* [AIM OF THE EXERCISE]
Report all lines of the records that contain "agent".

-- Opening Marker --

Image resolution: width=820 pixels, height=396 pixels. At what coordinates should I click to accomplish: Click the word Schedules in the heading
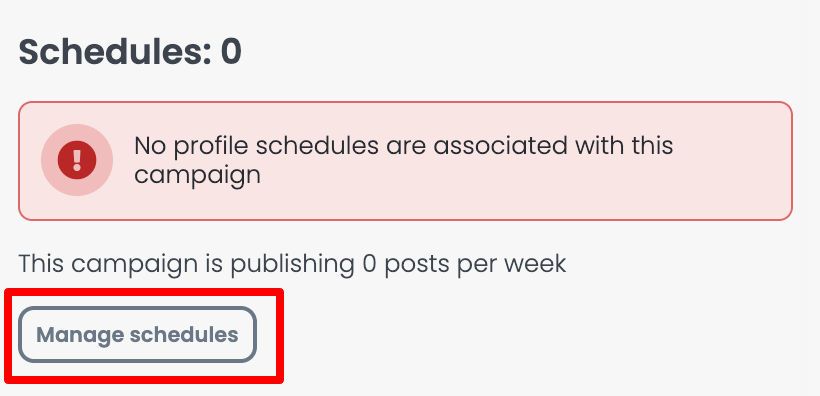114,52
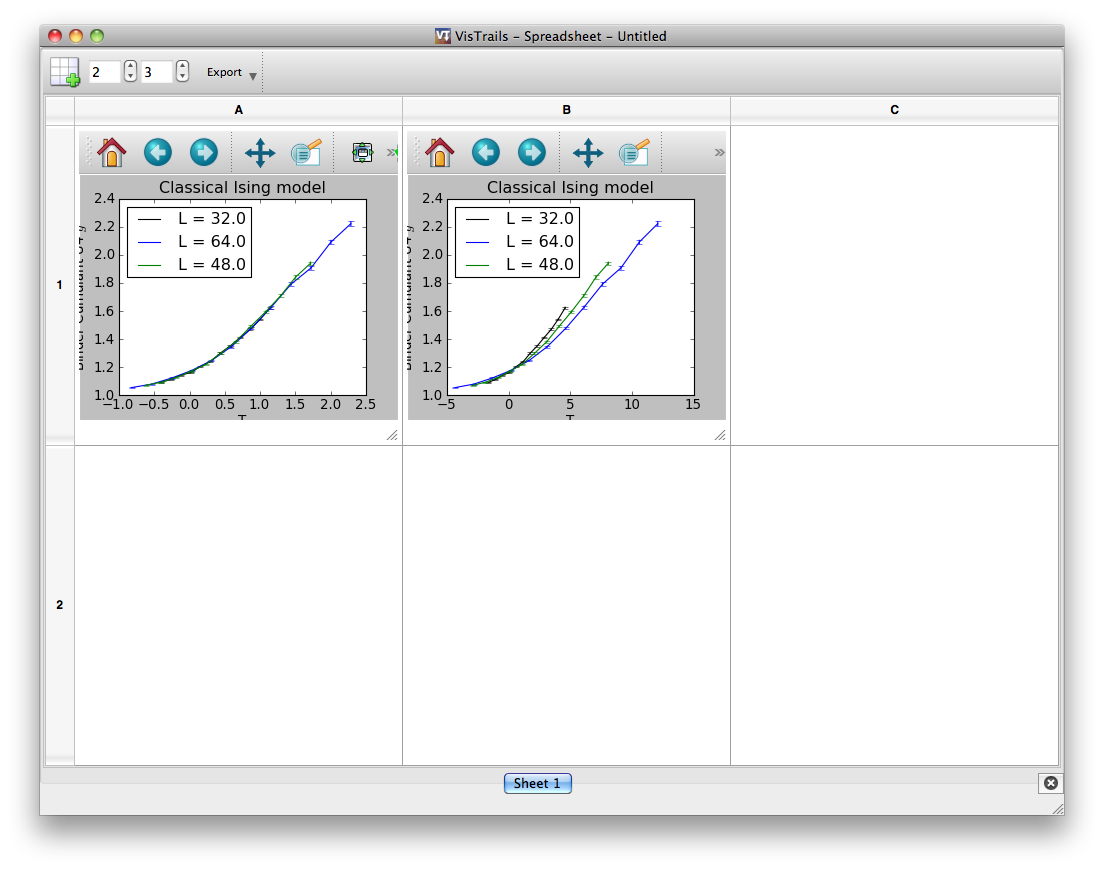
Task: Go back to previous view in cell B
Action: 486,153
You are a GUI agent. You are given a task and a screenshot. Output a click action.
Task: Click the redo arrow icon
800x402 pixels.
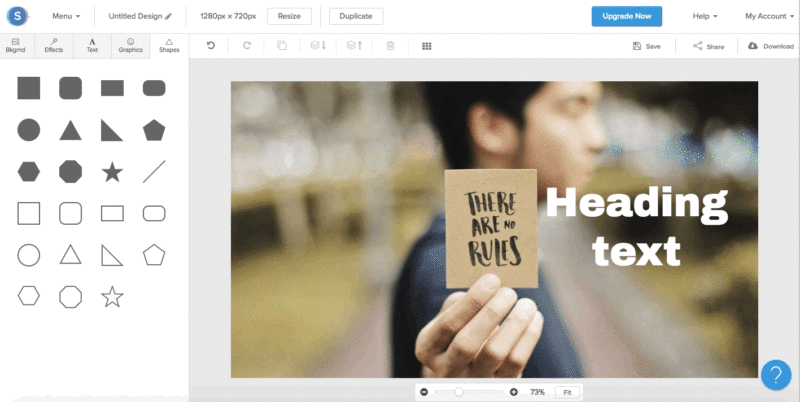247,46
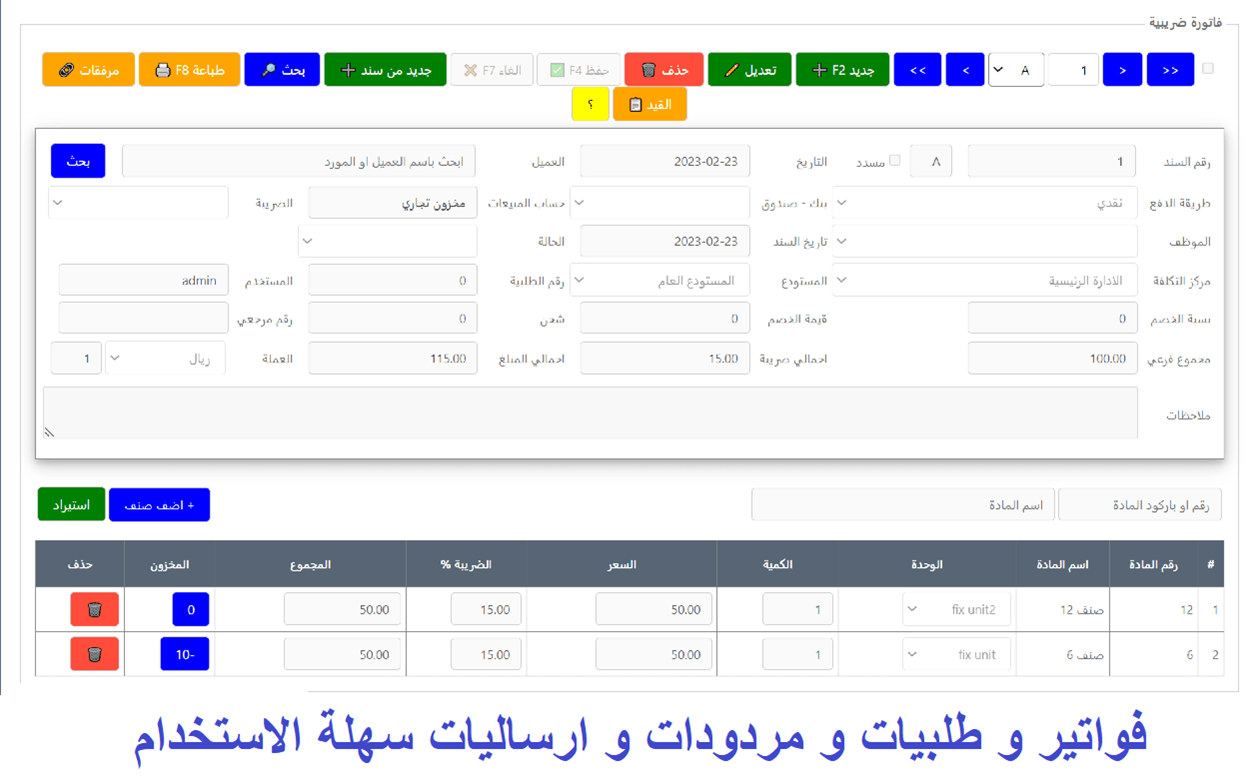
Task: Expand the مركز التكلفة cost center dropdown
Action: tap(985, 281)
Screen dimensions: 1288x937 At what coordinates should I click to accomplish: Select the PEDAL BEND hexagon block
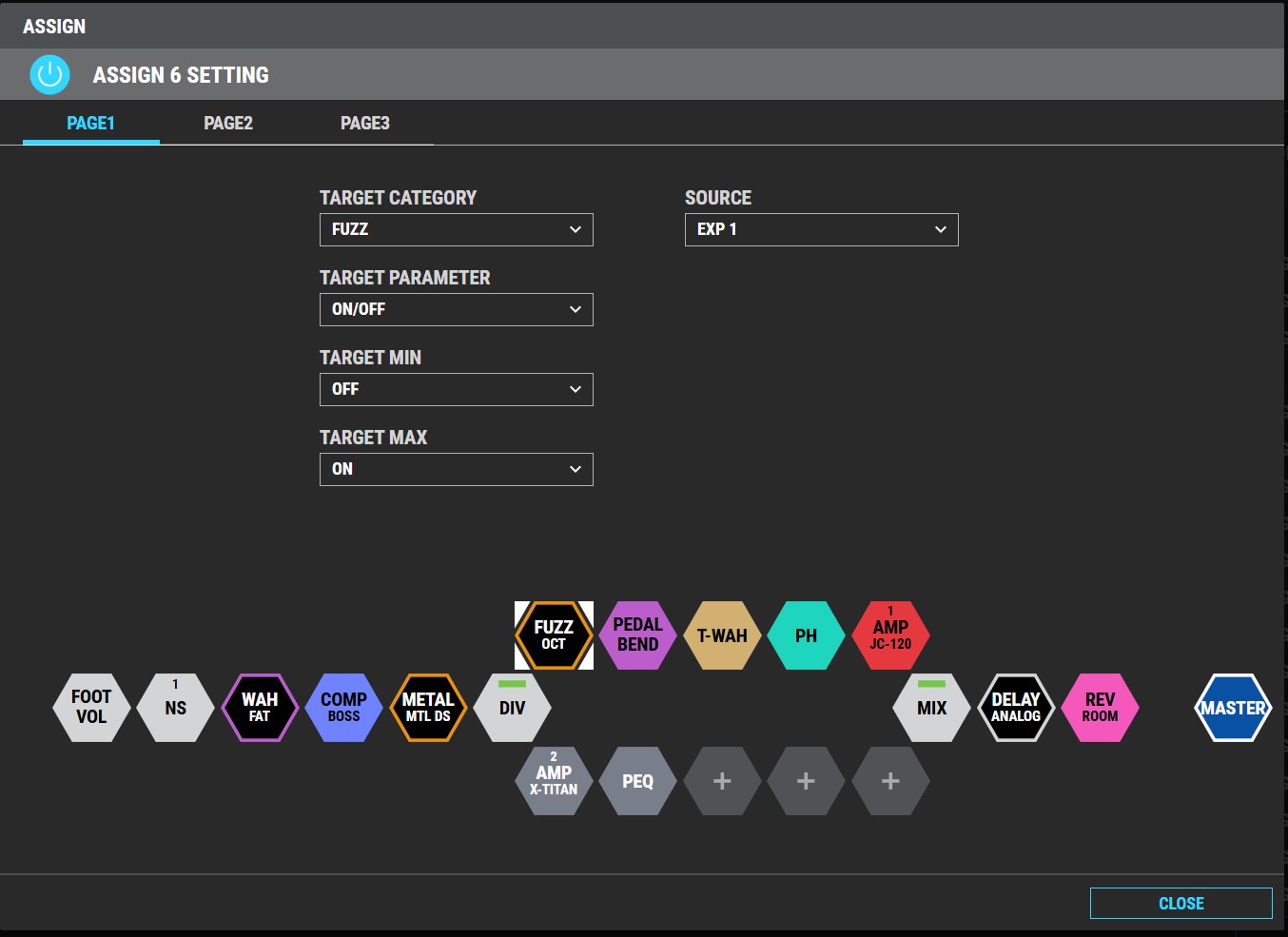pos(637,635)
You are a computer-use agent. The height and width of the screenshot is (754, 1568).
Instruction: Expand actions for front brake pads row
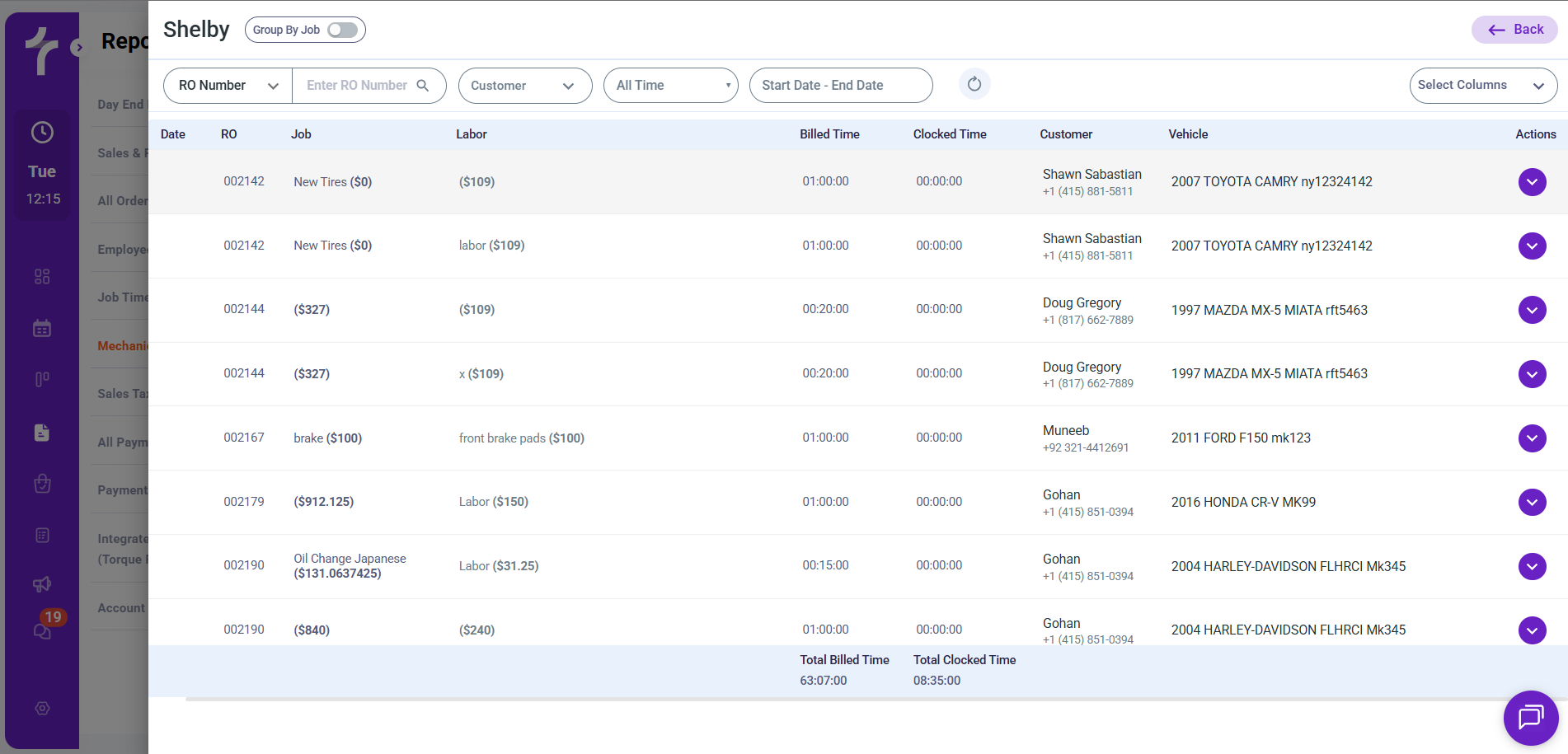click(x=1532, y=438)

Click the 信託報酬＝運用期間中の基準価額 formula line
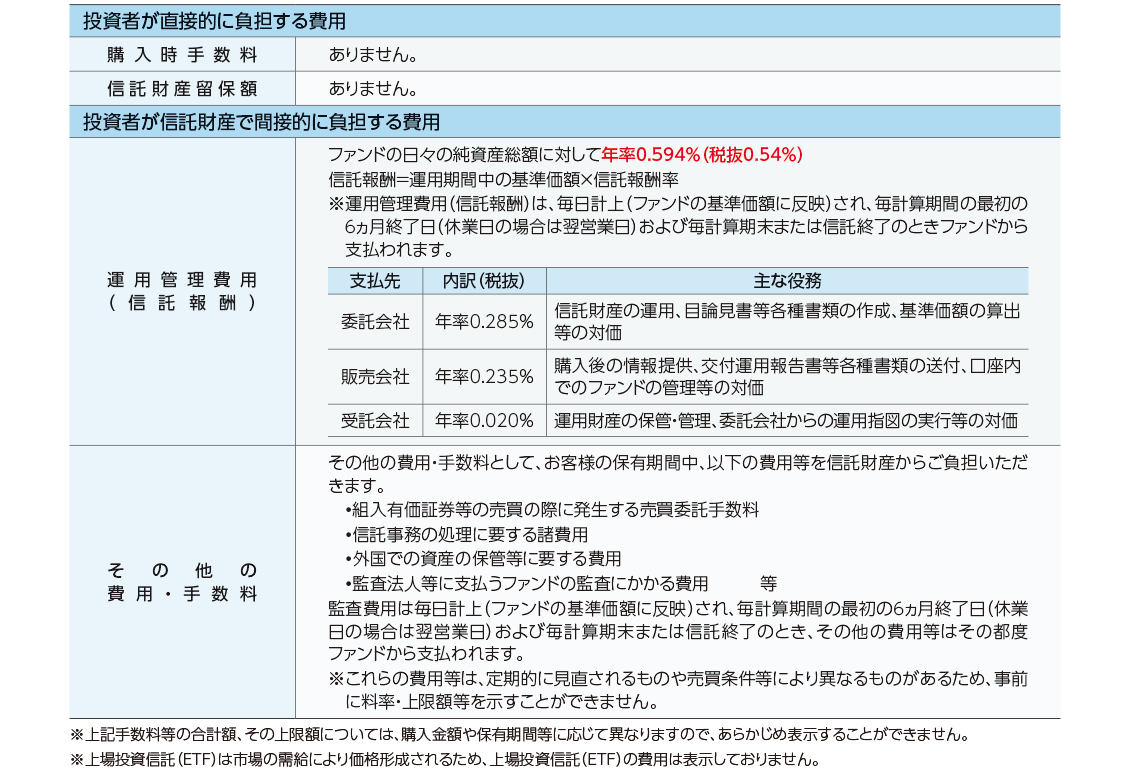tap(503, 180)
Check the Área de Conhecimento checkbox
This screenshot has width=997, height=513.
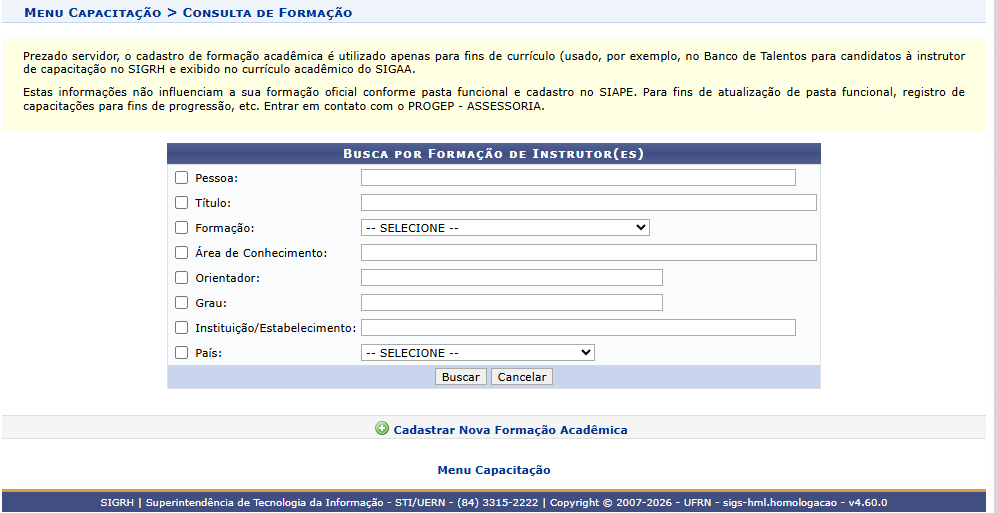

-- Closing Marker --

* [EXERCISE SOLUTION]
You are a GUI agent. You are given a task and a screenshot. Output a click action.
You are a computer-use agent. The height and width of the screenshot is (754, 1568).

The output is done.